■ What to work on ■
The entries are to be returned exactly as written.

↓

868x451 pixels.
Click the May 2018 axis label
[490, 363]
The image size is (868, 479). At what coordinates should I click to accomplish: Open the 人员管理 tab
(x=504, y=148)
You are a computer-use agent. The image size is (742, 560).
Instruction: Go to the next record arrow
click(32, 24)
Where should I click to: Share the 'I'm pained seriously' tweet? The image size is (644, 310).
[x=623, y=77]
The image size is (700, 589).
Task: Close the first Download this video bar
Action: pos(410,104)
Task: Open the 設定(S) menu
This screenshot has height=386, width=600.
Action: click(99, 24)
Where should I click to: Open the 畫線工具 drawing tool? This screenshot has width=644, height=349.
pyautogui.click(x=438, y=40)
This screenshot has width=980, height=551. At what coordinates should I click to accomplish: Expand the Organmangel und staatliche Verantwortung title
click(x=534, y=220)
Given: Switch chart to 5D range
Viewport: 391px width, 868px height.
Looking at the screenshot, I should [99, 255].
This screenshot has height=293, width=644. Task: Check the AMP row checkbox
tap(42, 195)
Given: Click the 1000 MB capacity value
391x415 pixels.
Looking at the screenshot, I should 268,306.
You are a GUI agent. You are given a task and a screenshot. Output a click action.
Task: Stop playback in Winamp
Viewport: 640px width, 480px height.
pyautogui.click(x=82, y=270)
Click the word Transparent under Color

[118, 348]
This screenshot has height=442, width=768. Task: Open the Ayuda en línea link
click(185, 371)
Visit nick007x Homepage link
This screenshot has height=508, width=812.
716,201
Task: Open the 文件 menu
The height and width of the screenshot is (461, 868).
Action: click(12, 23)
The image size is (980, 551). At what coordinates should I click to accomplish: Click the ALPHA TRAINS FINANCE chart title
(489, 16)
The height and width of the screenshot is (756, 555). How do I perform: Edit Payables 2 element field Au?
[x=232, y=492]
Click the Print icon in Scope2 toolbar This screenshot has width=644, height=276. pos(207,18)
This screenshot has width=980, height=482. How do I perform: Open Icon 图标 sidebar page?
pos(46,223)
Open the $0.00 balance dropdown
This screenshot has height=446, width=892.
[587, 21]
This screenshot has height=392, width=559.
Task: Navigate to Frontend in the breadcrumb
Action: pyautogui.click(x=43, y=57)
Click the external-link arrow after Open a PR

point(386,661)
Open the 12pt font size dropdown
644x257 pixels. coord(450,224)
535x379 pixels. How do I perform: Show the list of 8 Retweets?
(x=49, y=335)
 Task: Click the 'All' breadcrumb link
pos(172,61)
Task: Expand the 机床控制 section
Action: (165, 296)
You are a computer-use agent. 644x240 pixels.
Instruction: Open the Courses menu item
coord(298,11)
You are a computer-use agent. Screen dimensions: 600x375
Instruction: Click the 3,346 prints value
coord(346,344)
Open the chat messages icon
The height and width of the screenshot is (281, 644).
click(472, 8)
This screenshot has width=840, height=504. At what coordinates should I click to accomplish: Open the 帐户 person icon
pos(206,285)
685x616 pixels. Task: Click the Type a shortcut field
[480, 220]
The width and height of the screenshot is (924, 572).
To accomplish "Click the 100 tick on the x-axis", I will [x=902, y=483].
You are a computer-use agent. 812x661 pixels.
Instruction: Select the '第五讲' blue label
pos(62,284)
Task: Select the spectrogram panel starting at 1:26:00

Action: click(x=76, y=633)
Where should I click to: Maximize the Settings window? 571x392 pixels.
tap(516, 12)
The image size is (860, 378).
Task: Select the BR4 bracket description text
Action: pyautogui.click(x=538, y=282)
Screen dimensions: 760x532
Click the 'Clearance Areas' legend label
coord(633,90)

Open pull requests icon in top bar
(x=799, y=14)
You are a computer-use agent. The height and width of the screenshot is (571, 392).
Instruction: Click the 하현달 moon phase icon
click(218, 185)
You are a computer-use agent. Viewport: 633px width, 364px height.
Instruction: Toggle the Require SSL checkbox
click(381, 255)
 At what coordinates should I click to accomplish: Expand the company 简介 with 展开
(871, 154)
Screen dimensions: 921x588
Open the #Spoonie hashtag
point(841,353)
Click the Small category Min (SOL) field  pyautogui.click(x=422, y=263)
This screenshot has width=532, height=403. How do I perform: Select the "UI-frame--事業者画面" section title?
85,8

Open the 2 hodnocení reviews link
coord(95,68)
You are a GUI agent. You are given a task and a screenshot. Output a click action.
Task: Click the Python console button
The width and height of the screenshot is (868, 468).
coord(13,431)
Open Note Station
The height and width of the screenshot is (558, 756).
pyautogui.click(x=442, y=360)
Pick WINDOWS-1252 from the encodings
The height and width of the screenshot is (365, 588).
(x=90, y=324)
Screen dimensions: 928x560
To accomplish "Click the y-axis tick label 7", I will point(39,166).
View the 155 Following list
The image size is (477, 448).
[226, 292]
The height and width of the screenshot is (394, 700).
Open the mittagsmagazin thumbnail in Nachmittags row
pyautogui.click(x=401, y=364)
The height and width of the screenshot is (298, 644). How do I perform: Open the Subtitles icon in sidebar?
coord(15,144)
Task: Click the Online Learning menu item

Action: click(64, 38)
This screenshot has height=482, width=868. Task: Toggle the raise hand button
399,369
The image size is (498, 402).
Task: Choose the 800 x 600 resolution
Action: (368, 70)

↑

■ Task result ■
868x451 pixels.
Click the May 2018 axis label
[490, 363]
The image size is (868, 479). At what coordinates should I click to accomplish: Open the 人员管理 tab
(x=504, y=148)
You are a computer-use agent. The image size is (742, 560).
Instruction: Go to the next record arrow
click(32, 24)
Where should I click to: Share the 'I'm pained seriously' tweet? The image size is (644, 310).
[x=623, y=77]
The image size is (700, 589).
Task: Close the first Download this video bar
Action: pos(410,104)
Task: Open the 設定(S) menu
This screenshot has height=386, width=600.
Action: click(99, 24)
Where should I click to: Open the 畫線工具 drawing tool? This screenshot has width=644, height=349.
pyautogui.click(x=438, y=40)
This screenshot has width=980, height=551. At what coordinates should I click to accomplish: Expand the Organmangel und staatliche Verantwortung title
click(x=534, y=220)
Given: Switch chart to 5D range
Viewport: 391px width, 868px height.
Looking at the screenshot, I should [99, 255].
This screenshot has height=293, width=644. Task: Check the AMP row checkbox
tap(42, 195)
Given: Click the 1000 MB capacity value
391x415 pixels.
Looking at the screenshot, I should 268,306.
You are a GUI agent. You are given a task and a screenshot. Output a click action.
Task: Stop playback in Winamp
Viewport: 640px width, 480px height.
pyautogui.click(x=82, y=270)
Click the word Transparent under Color

[118, 348]
This screenshot has height=442, width=768. Task: Open the Ayuda en línea link
click(185, 371)
Visit nick007x Homepage link
This screenshot has height=508, width=812.
716,201
Task: Open the 文件 menu
The height and width of the screenshot is (461, 868).
Action: click(12, 23)
The image size is (980, 551). At what coordinates should I click to accomplish: Click the ALPHA TRAINS FINANCE chart title
(489, 16)
The height and width of the screenshot is (756, 555). How do I perform: Edit Payables 2 element field Au?
[x=232, y=492]
Click the Print icon in Scope2 toolbar This screenshot has width=644, height=276. pos(207,18)
This screenshot has width=980, height=482. How do I perform: Open Icon 图标 sidebar page?
pos(46,223)
Open the $0.00 balance dropdown
This screenshot has height=446, width=892.
[587, 21]
This screenshot has height=392, width=559.
Task: Navigate to Frontend in the breadcrumb
Action: pyautogui.click(x=43, y=57)
Click the external-link arrow after Open a PR

point(386,661)
Open the 12pt font size dropdown
644x257 pixels. coord(450,224)
535x379 pixels. How do I perform: Show the list of 8 Retweets?
(x=49, y=335)
 Task: Click the 'All' breadcrumb link
pos(172,61)
Task: Expand the 机床控制 section
Action: (165, 296)
You are a computer-use agent. 644x240 pixels.
Instruction: Open the Courses menu item
coord(298,11)
You are a computer-use agent. Screen dimensions: 600x375
Instruction: Click the 3,346 prints value
coord(346,344)
Open the chat messages icon
The height and width of the screenshot is (281, 644).
click(472, 8)
This screenshot has width=840, height=504. At what coordinates should I click to accomplish: Open the 帐户 person icon
pos(206,285)
685x616 pixels. Task: Click the Type a shortcut field
[480, 220]
The width and height of the screenshot is (924, 572).
To accomplish "Click the 100 tick on the x-axis", I will [x=902, y=483].
You are a computer-use agent. 812x661 pixels.
Instruction: Select the '第五讲' blue label
pos(62,284)
Task: Select the spectrogram panel starting at 1:26:00

Action: click(x=76, y=633)
Where should I click to: Maximize the Settings window? 571x392 pixels.
tap(516, 12)
The image size is (860, 378).
Task: Select the BR4 bracket description text
Action: pyautogui.click(x=538, y=282)
Screen dimensions: 760x532
Click the 'Clearance Areas' legend label
coord(633,90)

Open pull requests icon in top bar
(x=799, y=14)
You are a computer-use agent. The height and width of the screenshot is (571, 392).
Instruction: Click the 하현달 moon phase icon
click(218, 185)
You are a computer-use agent. Viewport: 633px width, 364px height.
Instruction: Toggle the Require SSL checkbox
click(381, 255)
 At what coordinates should I click to accomplish: Expand the company 简介 with 展开
(871, 154)
Screen dimensions: 921x588
Open the #Spoonie hashtag
point(841,353)
Click the Small category Min (SOL) field  pyautogui.click(x=422, y=263)
This screenshot has width=532, height=403. How do I perform: Select the "UI-frame--事業者画面" section title?
85,8

Open the 2 hodnocení reviews link
coord(95,68)
You are a GUI agent. You are given a task and a screenshot. Output a click action.
Task: Click the Python console button
The width and height of the screenshot is (868, 468).
coord(13,431)
Open Note Station
The height and width of the screenshot is (558, 756).
pyautogui.click(x=442, y=360)
Pick WINDOWS-1252 from the encodings
The height and width of the screenshot is (365, 588).
(x=90, y=324)
Screen dimensions: 928x560
To accomplish "Click the y-axis tick label 7", I will point(39,166).
View the 155 Following list
The image size is (477, 448).
[226, 292]
The height and width of the screenshot is (394, 700).
Open the mittagsmagazin thumbnail in Nachmittags row
pyautogui.click(x=401, y=364)
The height and width of the screenshot is (298, 644). How do I perform: Open the Subtitles icon in sidebar?
coord(15,144)
Task: Click the Online Learning menu item

Action: click(64, 38)
This screenshot has height=482, width=868. Task: Toggle the raise hand button
399,369
The image size is (498, 402).
Task: Choose the 800 x 600 resolution
Action: (368, 70)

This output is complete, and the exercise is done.